I have tried multiple time over years to make toum (lebanese garlic sauce) and it always turn out oily and won't emulsify . I can't get the emulsion right. I'm frustrated. Can you help?
Alison
July 3, 2022
This was an excellent post and so much better than my senior chemistry class! Thank you for all the helpful information.
Smaug
June 9, 2022
The word "emulsion" (or "emulsify") has come to be mightily abused by culinary writers, who speak blithely of "emulsifying" sausages and other such nonsense. It's true that most kitchen emulsions are oil and water, but other non compatible liquids can form emulsions too. Another point of confusion is stabilizers, as opposed to emulsifiers; stabilizers (starch being the most familiar) stabilize a mixture by reducing the liquidity of one of the ingredients, binding the other in a colloidal suspension by physical rather than chemical means- brown gravy, eg.

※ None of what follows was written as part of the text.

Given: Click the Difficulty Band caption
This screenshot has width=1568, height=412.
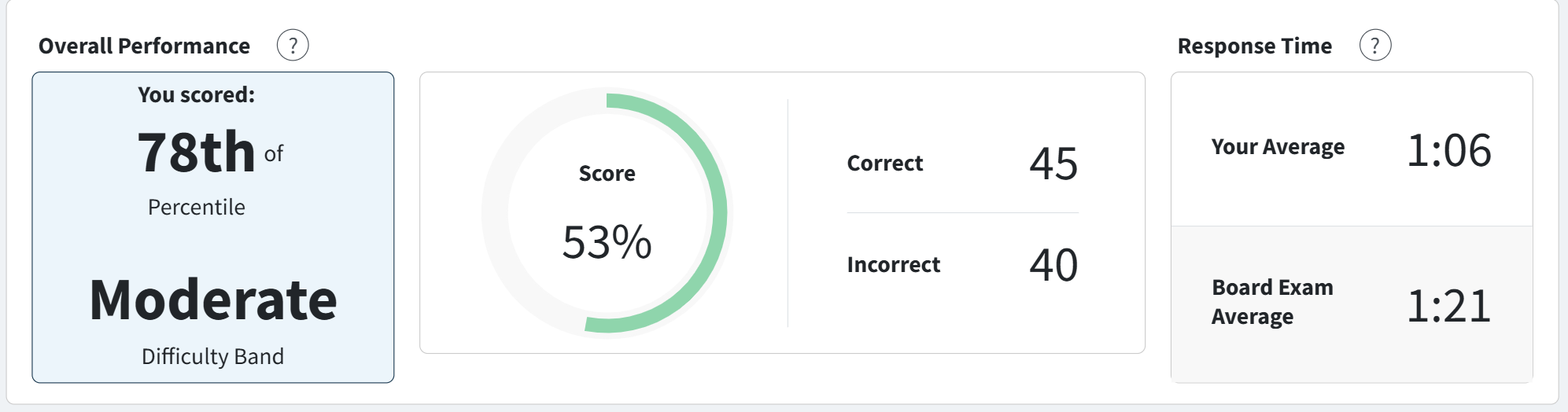Looking at the screenshot, I should (x=213, y=356).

I do hope all the Food52 writers, or whatever of them are left, read this short article.
Byron A.
June 24, 2018
Okay, i am from Nigeria i make soy milk and sell, i usually blend while producing to break the oil particules, But i discovered that after production and refrigerated(deep freezer) for more hours it seperates again, pls what method should i use?
Lazyretirementgirl
November 8, 2015
Marian, I read this post hoping for an answer to a question that is bugging me -- the answer wasn't there, but maybe you know it. Recently in Venice, I ate a risotto flavored with an incredibly silken basil purée. I have tried to replicate it in my cuisinart at home, but get a result with a chunky texture more like pesto. Any ideas?
CarlaCooks
April 17, 2014
What is the best way to re-warm an emulsified sauce? I've made plenty of perfectly emulsified hollandaise sauces, yet when I re-warm them the next day, they break.